1. How was the airline industry involved in the beginning of the COVID-19 pandemic?

In my opinion, the ‘surprise effect’ was due to the simultaneous action of two agents: the excess of global physical connectivity due to the whole set of transport systems (but with an emphasis on aviation due to the speed with which it speeds the movement of people across the planet) , and new properties of the SARS-CoV2 virus (highlighting its longer incubation time). This joint action of the two agents acted in a catastrophic way on the overly globalized and connected socioeconomic system, revealing its already anticipated fragility.

2. The airline industry was one of the most impacted by the pandemic. How intense was the reduction in this line of business?

The fact that, while on the one hand the aeronautical sector can be blamed for the rapid spread of the pandemic, on the other hand it was one of the sectors of human activity hardest hit by it. Air traffic intensity was reduced in 2020 by almost 60% of the total passengers transported in 2019 (see figure below), not counting the cargo transport sector. The effect that has been verified of mass layoffs and bankruptcies by airliners, the cancellation of orders in the aeronautical production sector, among others, is notorious.

3. What to expect from the airline industry after the passing of the COVID-19 pandemic?

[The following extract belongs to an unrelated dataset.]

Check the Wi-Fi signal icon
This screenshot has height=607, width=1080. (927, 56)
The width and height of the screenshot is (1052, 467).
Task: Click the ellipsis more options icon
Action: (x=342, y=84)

I worked with the hypothesis of three possible scenarios, which I like to call the good, the bad, and the ugly. I explain: the good would be the one in which we would have a full recovery up to the level of demand prior to the crisis, which I believe is very unlikely. The most pessimistic, the ugly, considers a long period of depression, similar to that of the 1930s, as is being anticipated by some economists, and still exacerbated by the growing geopolitical tensions between the US (with some allies) and Russia-China- Iran. I do not sincerely believe in such a negative scenario; we now have very different and more efficient economic measures than at that time. The realist, which I call bad because it brings with it many traces of the negative impact of the economic shock, but, on the other hand, is also a little optimistic about the necessary reorganization of institutions and a renewed attitude of people towards their social behavior. It is actually what has been called the “new normal”.

4. In this realistic scenario, how do you imagine the aeronautics market and its global size will be?

In my view, the minimum period for the recovery of the sector should be between two and six years. My projections for 2021 indicate the hypothesis of a recovery of about 75% of the (previous) level of passengers transported. We must also consider some important aspects of the “new normal” that will affect the aeronautical sector: health concerns and the spread of epidemics certainly may act as a mechanism to slow down the movement of people on flights. Furthermore, many companies and businesspeople are now aware that remote work can be done and contribute to the optimization of their business. I believe that in the immediate future, there should also be some increase in air ticket prices as a result of competition between airliners and the need to apply the necessary social distance measures. Companies should also consider the size and typology of their fleets. It is very likely that ‘wide bodies’ airplanes will become obsolete.

5. Given what has been presented, can it be said that we can learn a lesson from all this and reinvent ourselves to face other crises?

For now, I would highlight an important aspect, if you want to take effective measures to cope with future epidemics and adjust air transport according to the requirements of the ‘new normal’ that has been installed. My advice is: look to the East!! See that the region of the world most affected by the pandemic was the highly developed West: the USA and Europe. They did not know how to deal with the pandemic. Now look to the East and think about the cases of Singapore, Vietnam, South Korea, Cambodia, Japan, not to mention China. If you really want to work on the necessary adjustments for aeronautical transport, try to see what is being done on that side of the world: they are coming out of the crisis and they are flying!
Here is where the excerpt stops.